- **Task requirements**: Starting at the line that contains "You are a GUI" and ending at the final line of the entries below, write out each line exactly as it appears, but omit the pictures.
Content starts
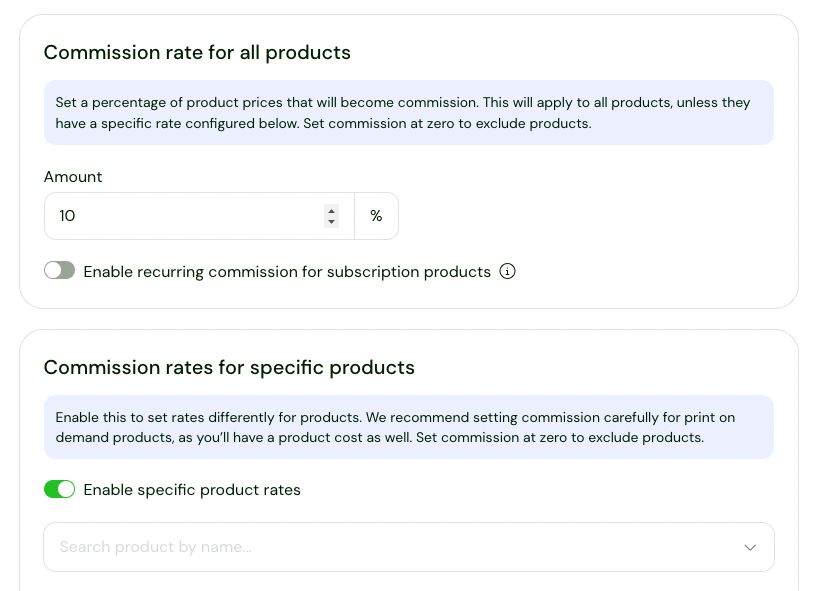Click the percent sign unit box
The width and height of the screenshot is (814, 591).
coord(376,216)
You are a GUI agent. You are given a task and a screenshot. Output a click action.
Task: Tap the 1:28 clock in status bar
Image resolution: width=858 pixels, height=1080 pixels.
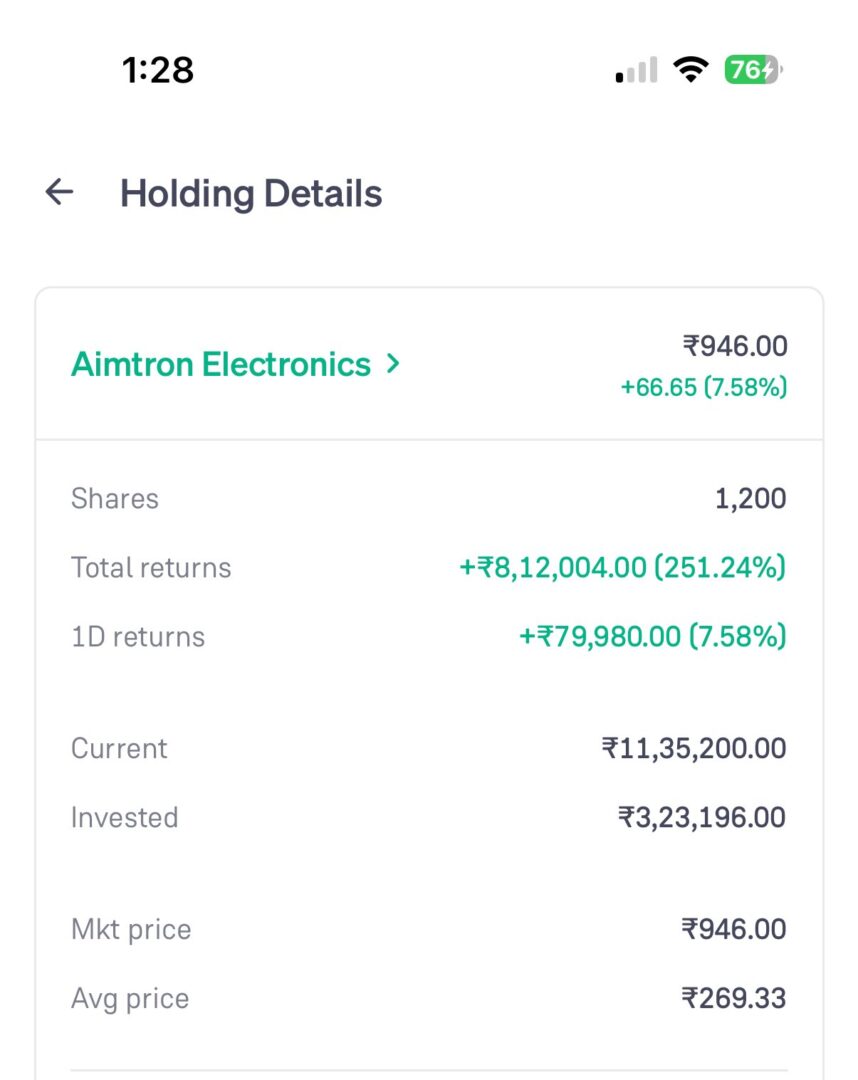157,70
Content ends
- **Written response**:
You are a GUI agent. You are given a task and a screenshot. Output a click action.
Task: Tap the 1:28 clock in status bar
Image resolution: width=858 pixels, height=1080 pixels.
157,70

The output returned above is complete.